WHAT YOU WILL DO:
Copy out all of the records below word for word, but don't include the pictures.

RECORDS SHOWN:
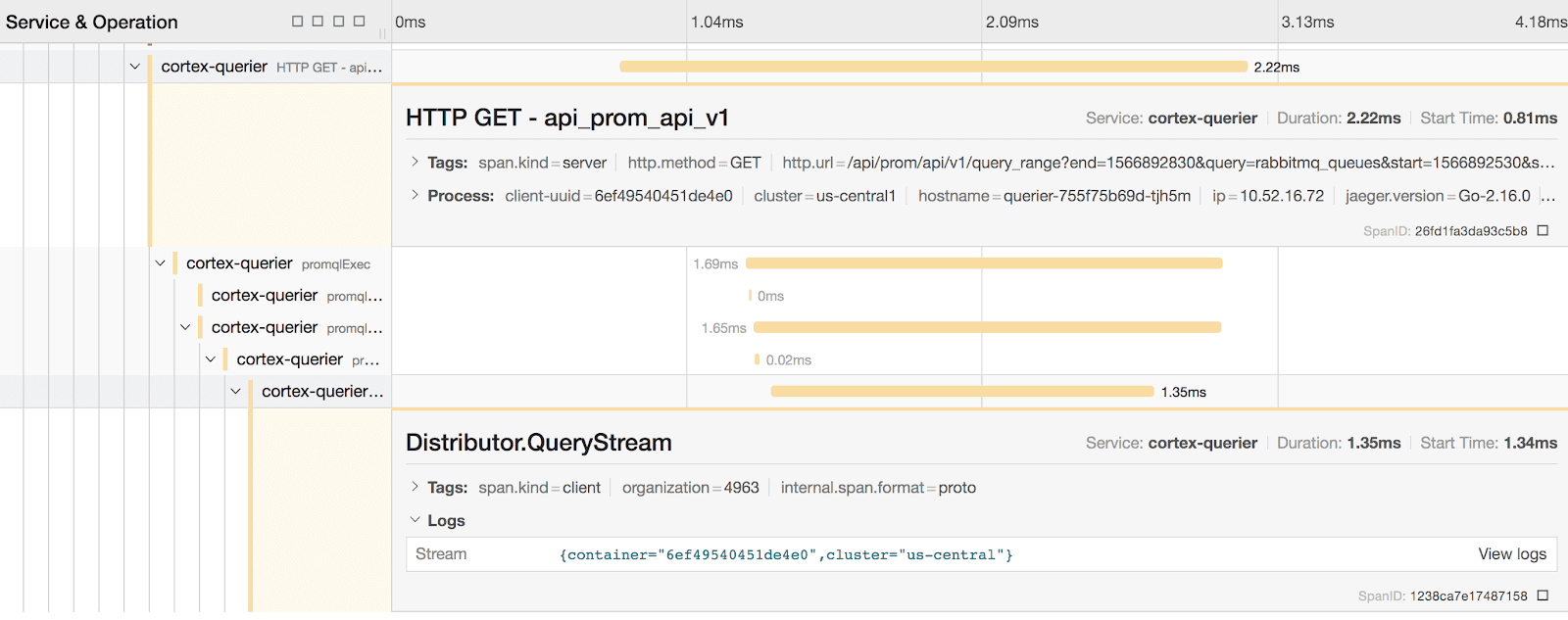Collapse children of the cortex-querier promqlExec span
Viewport: 1568px width, 620px height.
click(161, 263)
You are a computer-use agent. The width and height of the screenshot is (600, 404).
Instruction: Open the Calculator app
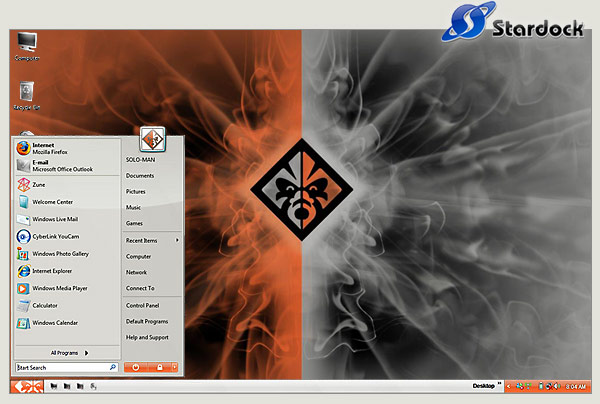point(44,305)
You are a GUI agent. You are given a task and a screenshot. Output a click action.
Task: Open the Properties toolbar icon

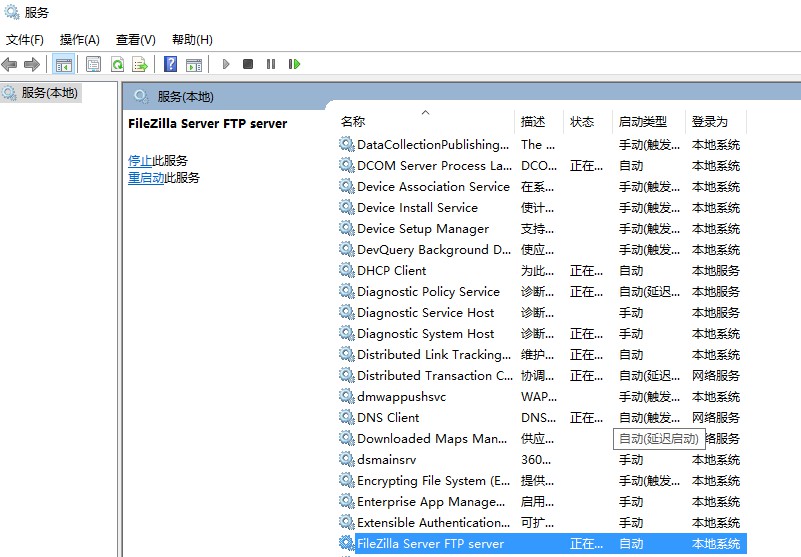93,64
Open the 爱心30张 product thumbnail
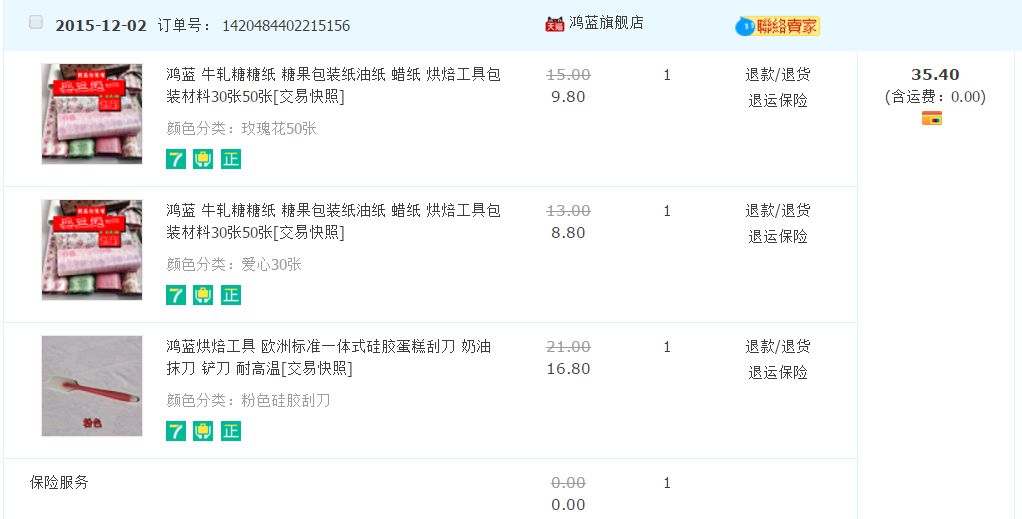1022x519 pixels. 91,250
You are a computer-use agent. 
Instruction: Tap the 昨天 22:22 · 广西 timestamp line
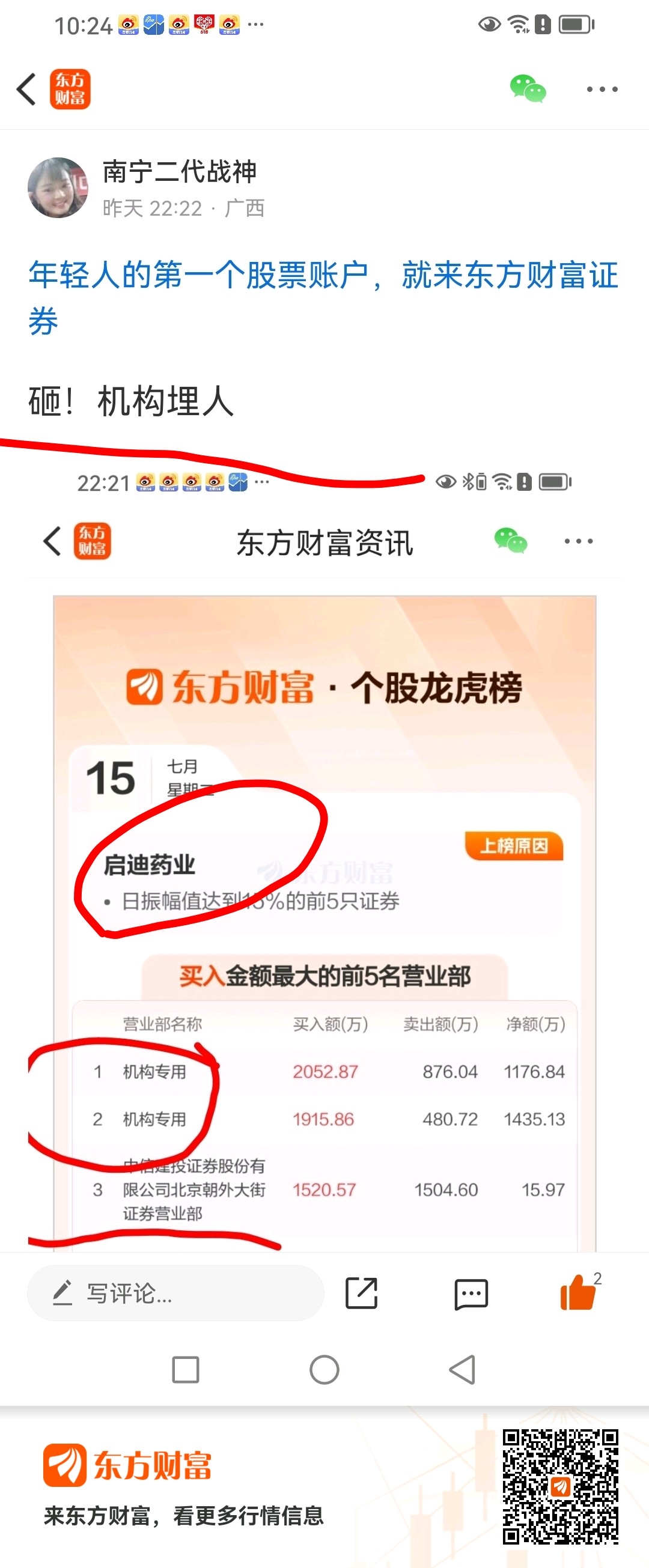183,208
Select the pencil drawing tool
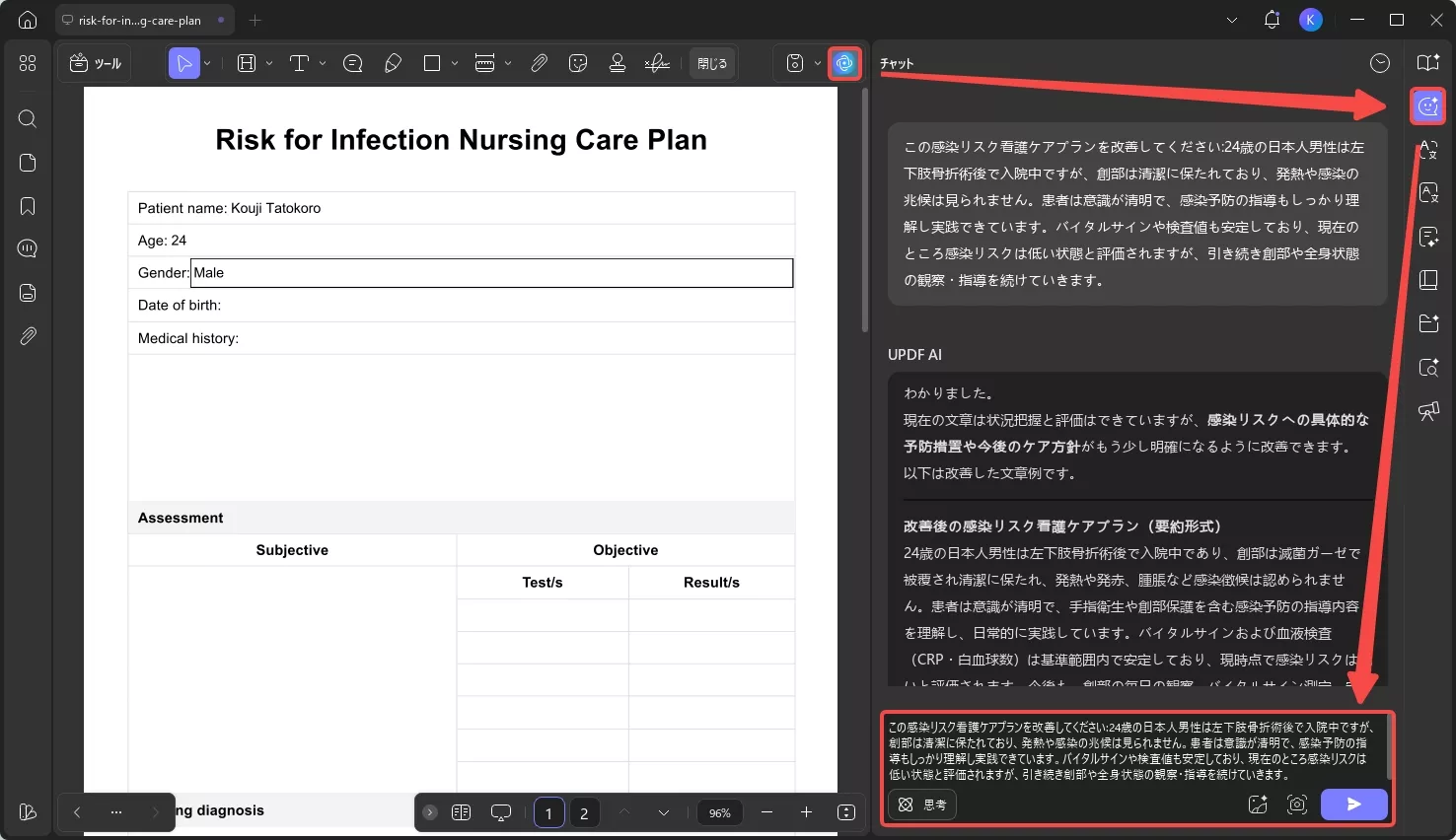1456x840 pixels. [x=393, y=63]
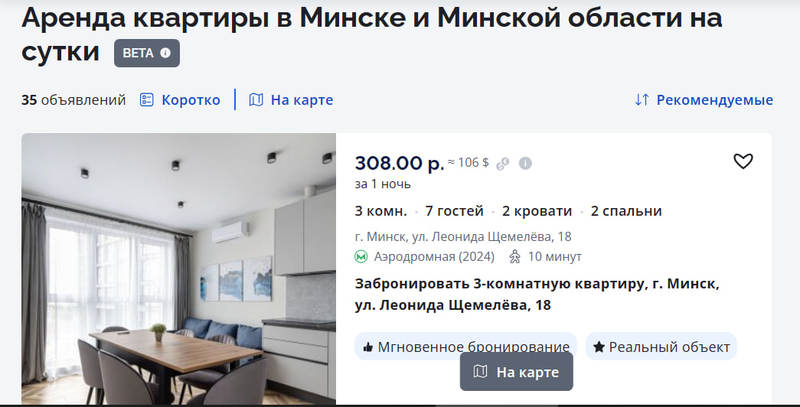
Task: Open the listing titled Забронировать 3-комнатную квартиру
Action: coord(537,294)
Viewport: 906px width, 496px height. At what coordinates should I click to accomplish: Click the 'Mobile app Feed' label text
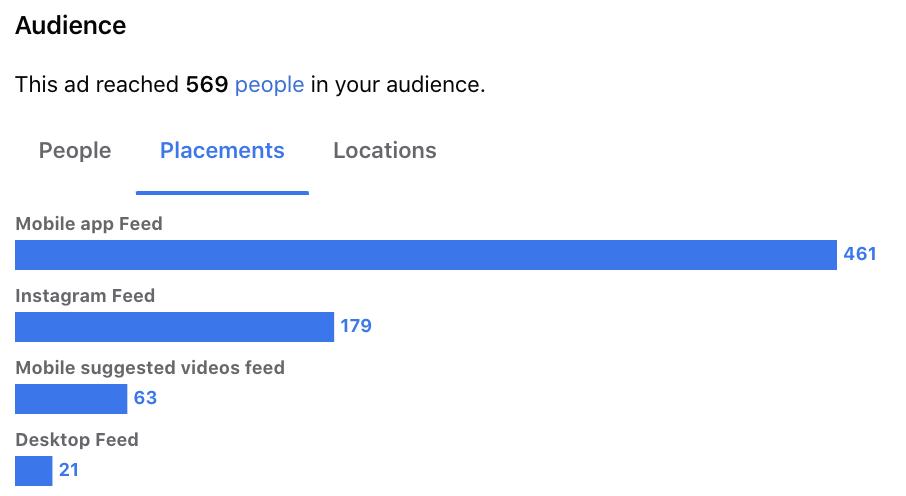[89, 224]
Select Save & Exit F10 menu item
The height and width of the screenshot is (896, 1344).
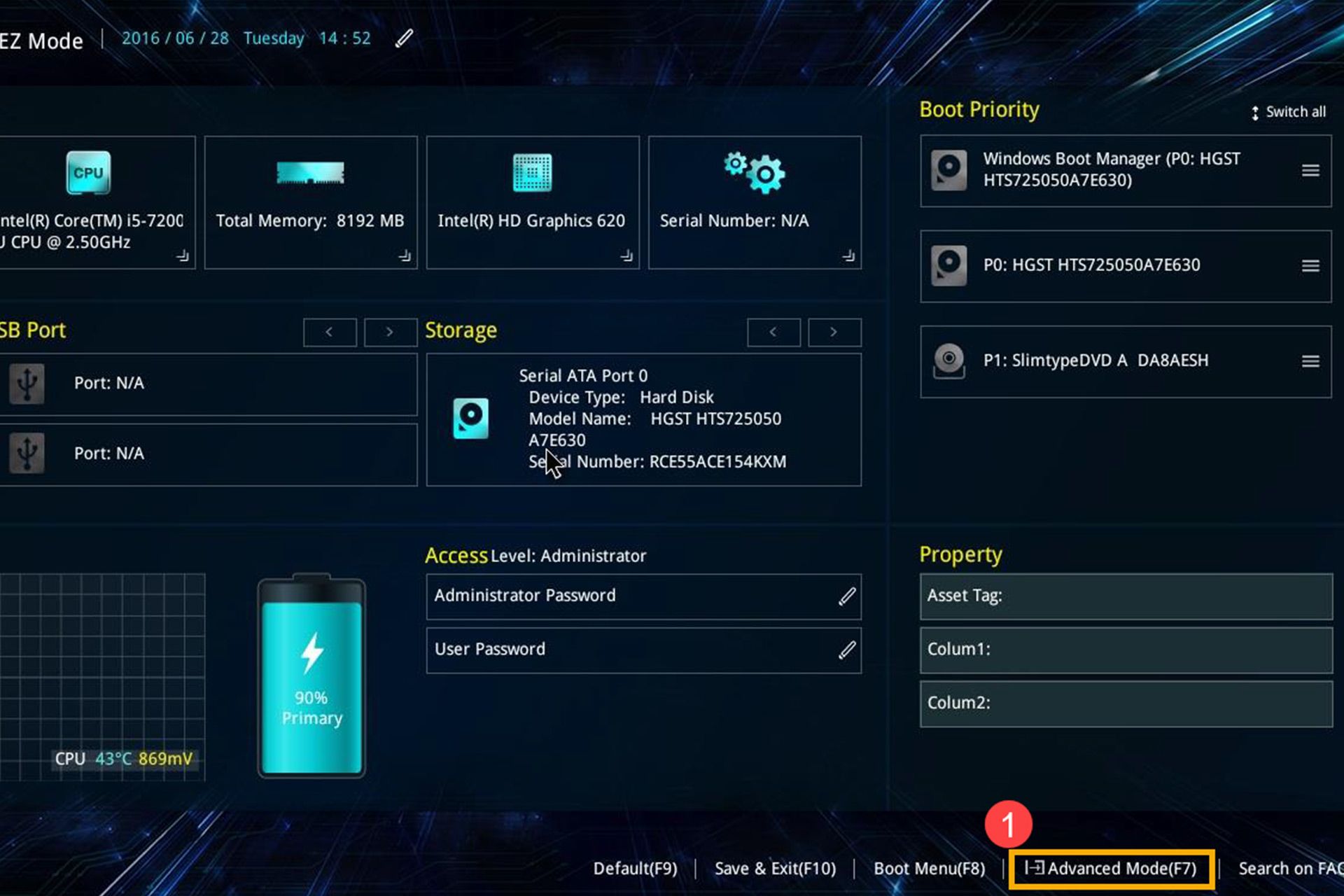click(776, 869)
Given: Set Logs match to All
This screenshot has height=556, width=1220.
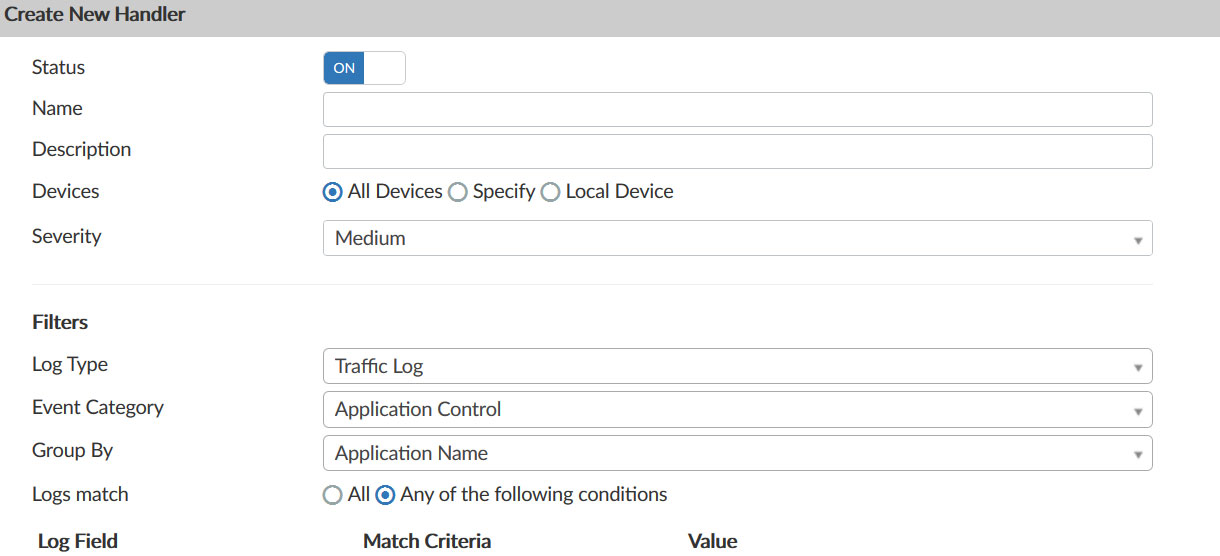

ANSWER:
Collapse children of the cortex-querier promqlExec span
Viewport: 1568px width, 620px height.
click(161, 263)
You are a computer-use agent. The width and height of the screenshot is (600, 404).
Instruction: Open the Calculator app
point(44,305)
You are a GUI agent. You are given a task and a screenshot. Output a click action.
Task: Open the Properties toolbar icon

93,64
Open the 爱心30张 product thumbnail
1022x519 pixels. 91,250
You are a computer-use agent. 
Instruction: Tap the 昨天 22:22 · 广西 timestamp line
183,208
Select the pencil drawing tool
1456x840 pixels. [x=393, y=63]
Task: Open the listing titled Забронировать 3-комнатную квартиру
Action: coord(537,294)
Viewport: 906px width, 496px height. At what coordinates should I click to accomplish: Click the 'Mobile app Feed' label text
[89, 224]
Select Save & Exit F10 menu item
The height and width of the screenshot is (896, 1344).
click(776, 869)
Given: Set Logs match to All
This screenshot has height=556, width=1220.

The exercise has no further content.